• STATED PROBLEM A:
Rewrite the part of the rows that opens with the line containing "Click the first 左ボタン image thumbnail" and runs through the end of the rows as a JSON list of strings, one string per line, without blank lines. Leave the pictures out of the answer.
..........
-
Bug
-
Resolution: Unresolved
-
Critical
-
odf-4.16
-
None
Description of problem (please be detailed as possible and provide log
snippests):
The test cases given below failed due to two different errors in external mode cluster. Though this test cases are disruptive in nature, the errors occurred before starting any disruption in the cluster.
1. tests/functional/pv/pv_services/test_resource_deletion_during_pvc_pod_creation_deletion_and_io.py::TestResourceDeletionDuringMultipleCreateDeleteOperations::test_resource_deletion_during_pvc_pod_creation_deletion_and_io
The test case failed during fio on pod with RBD Block volume mode PVC.
Test case error:
ocs_ci.ocs.exceptions.CommandFailed: Error during execution of command: oc -n namespace-test-646e9cdc1ac041a3b822c5d9c rsh pod-test-rbd-ec7be2dff97f4a3fa6038ca1a18 fio --name=fio-rand-readwrite --filename=/dev/rbdblock --readwrite=randrw --bs=4K --direct=1 --numjobs=1 --time_based=1 --runtime=30 --size=2G --iodepth=4 --invalidate=0 --fsync_on_close=1 --rwmixread=75 --ioengine=libaio --rate=1m --rate_process=poisson --output-format=json.
Error is fio: io_u error on file /dev/rbdblock: I/O error: read offset=686010368, buflen=4096
fio: io_u error on file /dev/rbdblock: I/O error: read offset=1549148160, buflen=4096
fio: io_u error on file /dev/rbdblock: I/O error: read offset=886792192, buflen=4096
fio: io_u error on file /dev/rbdblock: I/O error: read offset=1520287744, buflen=4096
command terminated with exit code 1
2. After the fio error in the previous test case , the test cases that followed failed while creating RBD PVC (either Block or Filesystem volume mode).
- tests/functional/pv/pvc_clone/test_resource_deletion_during_pvc_clone.py::TestResourceDeletionDuringPvcClone::test_resource_deletion_during_pvc_clone
- tests/functional/pv/pvc_resize/test_resource_deletion_during_pvc_expansion.py::TestResourceDeletionDuringPvcExpansion::test_resource_deletion_during_pvc_expansion[rbdplugin]
- tests/functional/pv/pvc_resize/test_resource_deletion_during_pvc_expansion.py::TestResourceDeletionDuringPvcExpansion::test_resource_deletion_during_pvc_expansion[cephfsplugin]
- tests/functional/pv/pvc_resize/test_resource_deletion_during_pvc_expansion.py::TestResourceDeletionDuringPvcExpansion::test_resource_deletion_during_pvc_expansion[rbdplugin_provisioner]
Error from the test case test_resource_deletion_during_pvc_clone:
Events:
Type Reason Age From Message
---- ------ ---- ---- -------
Normal Scheduled 76s default-scheduler Successfully assigned namespace-test-a3ed2aa514084ff6840faf7fb/pod-test-rbd-a59ee5fb88884539adb884322ef to compute-1
Normal SuccessfulAttachVolume 76s attachdetach-controller AttachVolume.Attach succeeded for volume "pvc-47995060-2825-439b-8fa1-a3e3af68833d"
..........
• STATED PROBLEM B:
Give every read offset that appears in the fio I/O error lines of the bug report above.
..........
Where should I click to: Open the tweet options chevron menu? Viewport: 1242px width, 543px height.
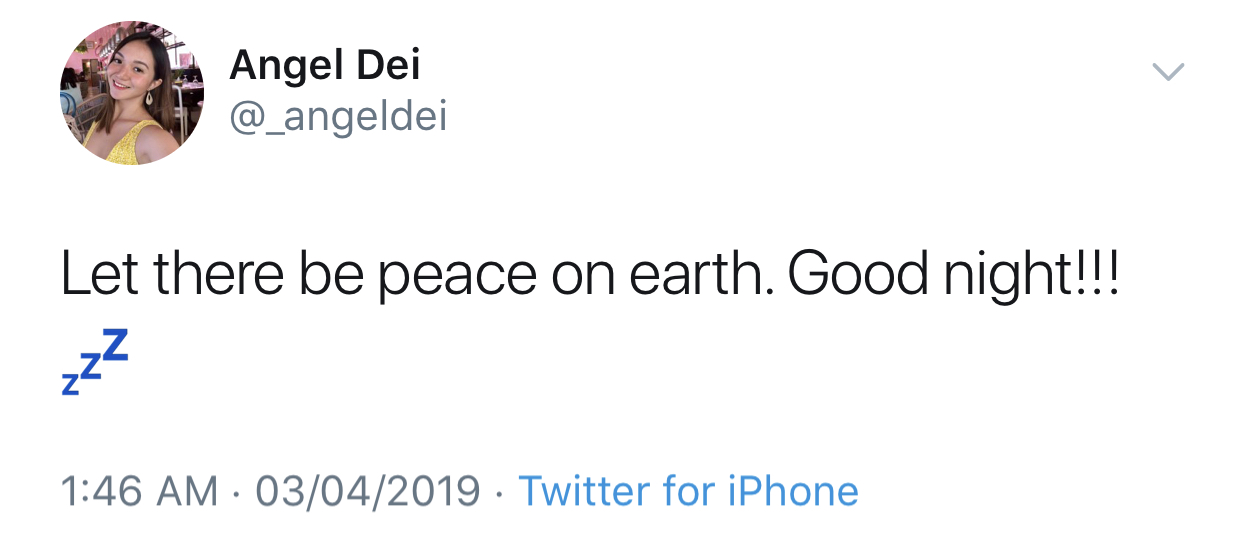pos(1168,72)
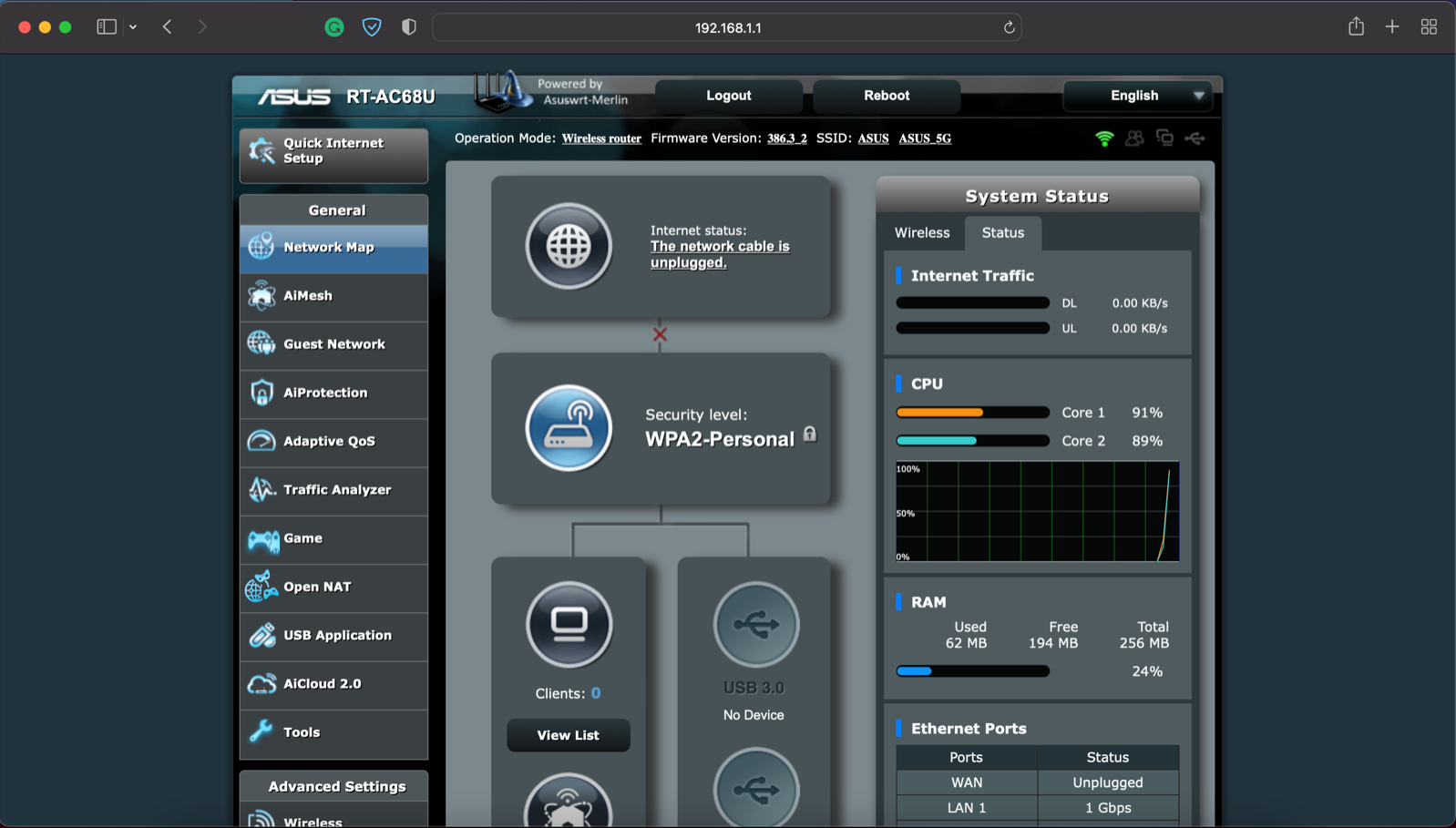Image resolution: width=1456 pixels, height=828 pixels.
Task: Click the Clients computer icon
Action: [569, 624]
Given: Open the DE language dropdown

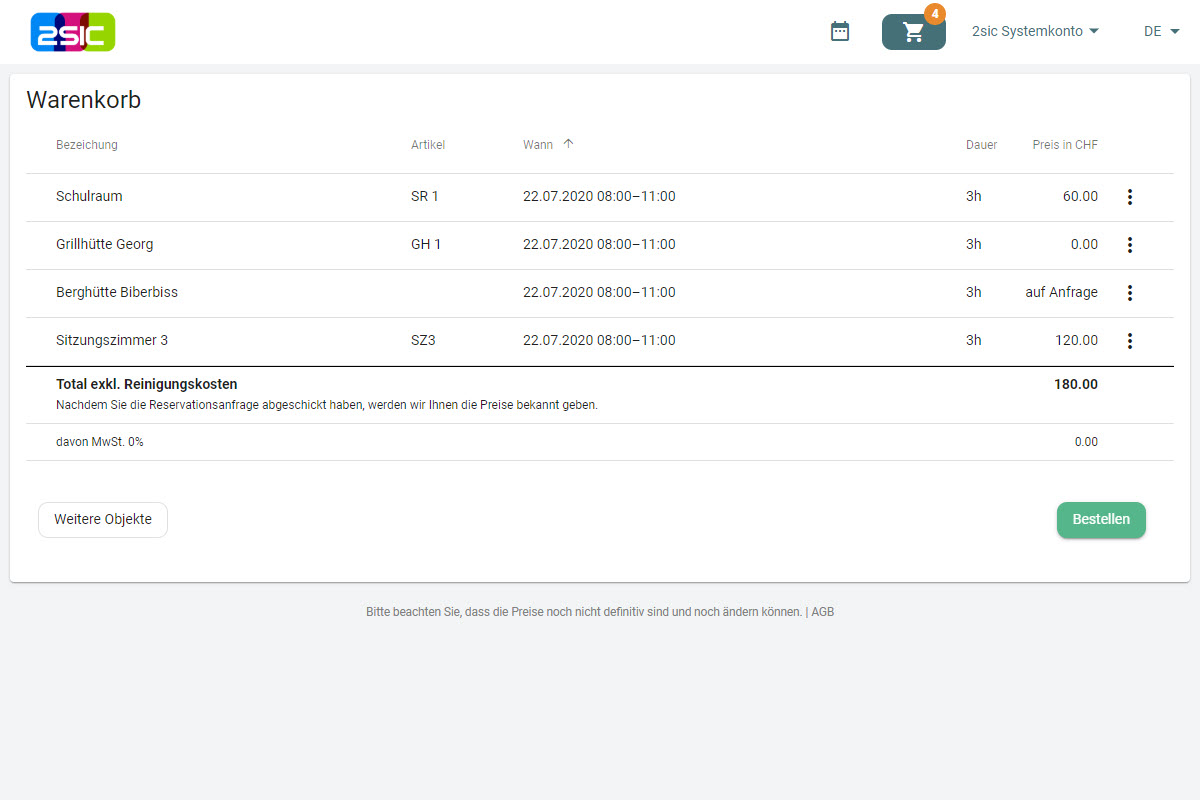Looking at the screenshot, I should pos(1161,31).
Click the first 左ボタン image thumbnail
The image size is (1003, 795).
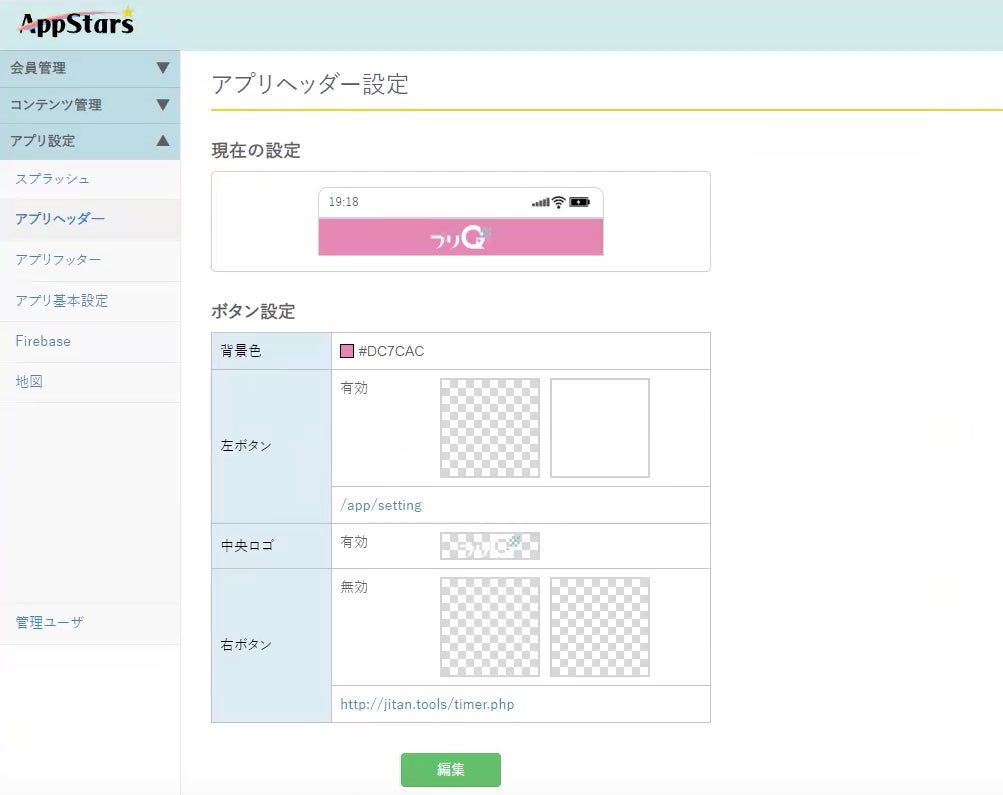pos(490,428)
..........
• EXERCISE RESPONSE A:
[
  "Click the first 左ボタン image thumbnail",
  "The image size is (1003, 795).",
  "pos(490,428)"
]

• EXERCISE RESPONSE B:
686010368
1549148160
886792192
1520287744